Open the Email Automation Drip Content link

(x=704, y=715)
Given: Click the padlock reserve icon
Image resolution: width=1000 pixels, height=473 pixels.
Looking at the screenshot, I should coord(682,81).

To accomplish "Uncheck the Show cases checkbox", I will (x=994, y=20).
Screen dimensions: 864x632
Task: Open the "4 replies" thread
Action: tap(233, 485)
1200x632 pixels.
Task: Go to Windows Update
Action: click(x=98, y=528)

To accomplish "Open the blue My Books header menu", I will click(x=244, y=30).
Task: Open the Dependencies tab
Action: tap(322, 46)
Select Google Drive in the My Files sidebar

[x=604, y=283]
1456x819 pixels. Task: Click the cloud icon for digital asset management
----
Search the material above for "icon". Copy each line that has it.

**WORKED SOLUTION**
Given: Click the padlock reserve icon
1456x819 pixels. Task: Click the cloud icon for digital asset management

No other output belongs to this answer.